(Stored records)
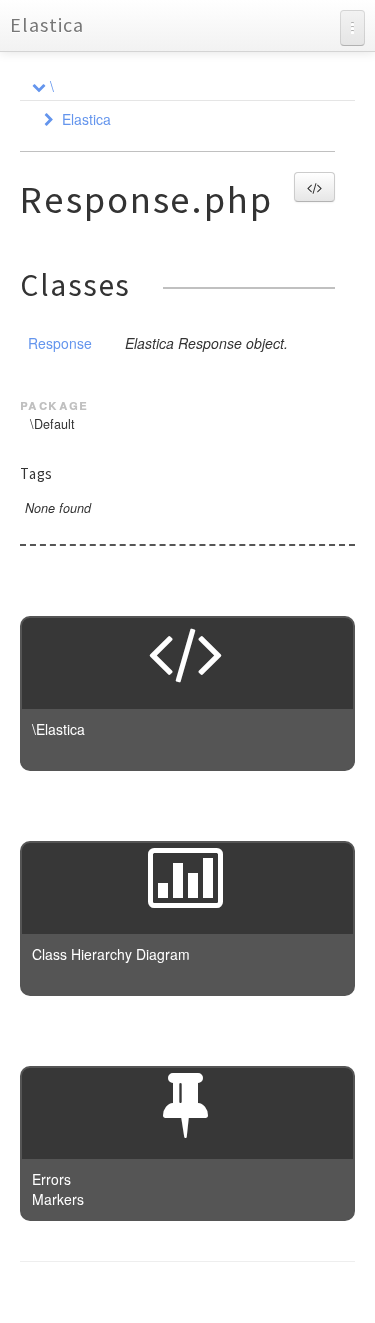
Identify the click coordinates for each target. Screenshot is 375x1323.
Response (60, 343)
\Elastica (58, 729)
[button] (314, 187)
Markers (58, 1199)
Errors (51, 1179)
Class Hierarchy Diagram (111, 954)
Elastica (47, 24)
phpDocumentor (265, 1293)
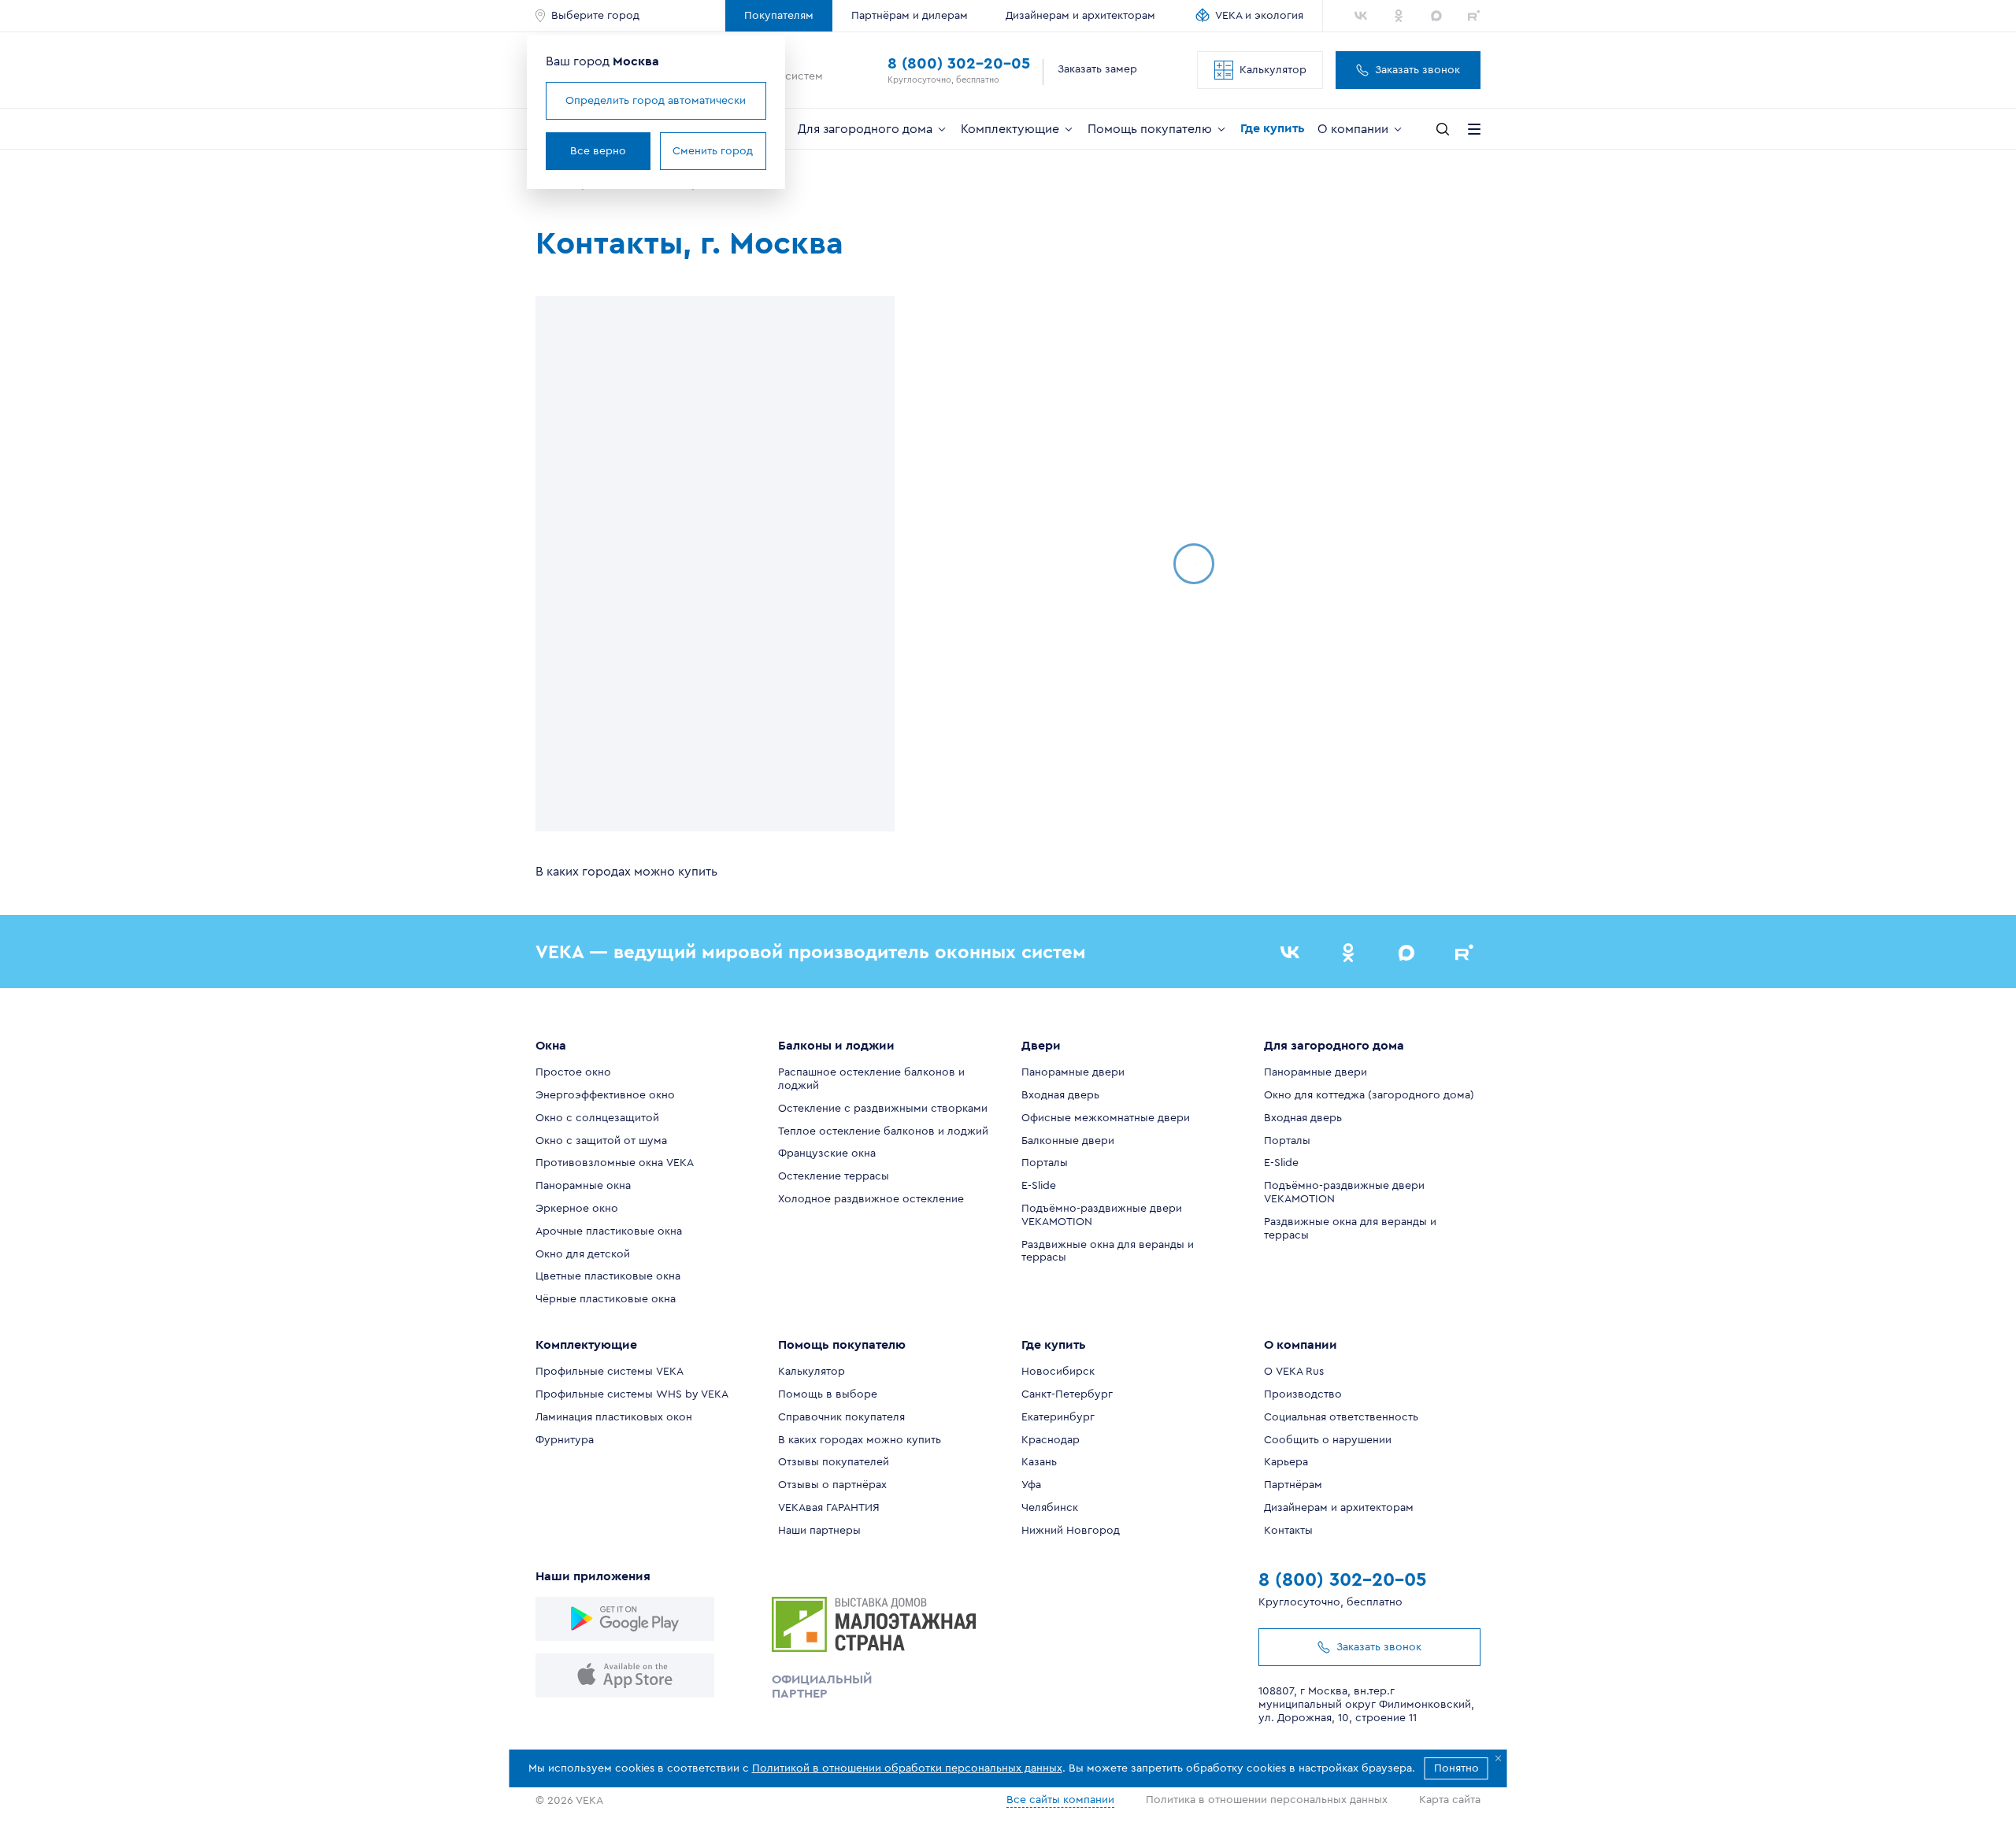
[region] (715, 563)
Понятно (1456, 1768)
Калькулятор (1273, 70)
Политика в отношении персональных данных (1267, 1799)
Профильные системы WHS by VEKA (632, 1394)
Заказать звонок (1417, 70)
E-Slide (1038, 1185)
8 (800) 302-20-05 (959, 64)
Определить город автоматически (655, 100)
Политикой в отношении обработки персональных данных (907, 1768)
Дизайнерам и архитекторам (1080, 15)
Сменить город (713, 151)
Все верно (598, 151)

Work instructions: Look through the data above. Find each line with the string "отношении" and copy it.

Answer below:
Политика в отношении персональных данных (1267, 1799)
Политикой в отношении обработки персональных данных (907, 1768)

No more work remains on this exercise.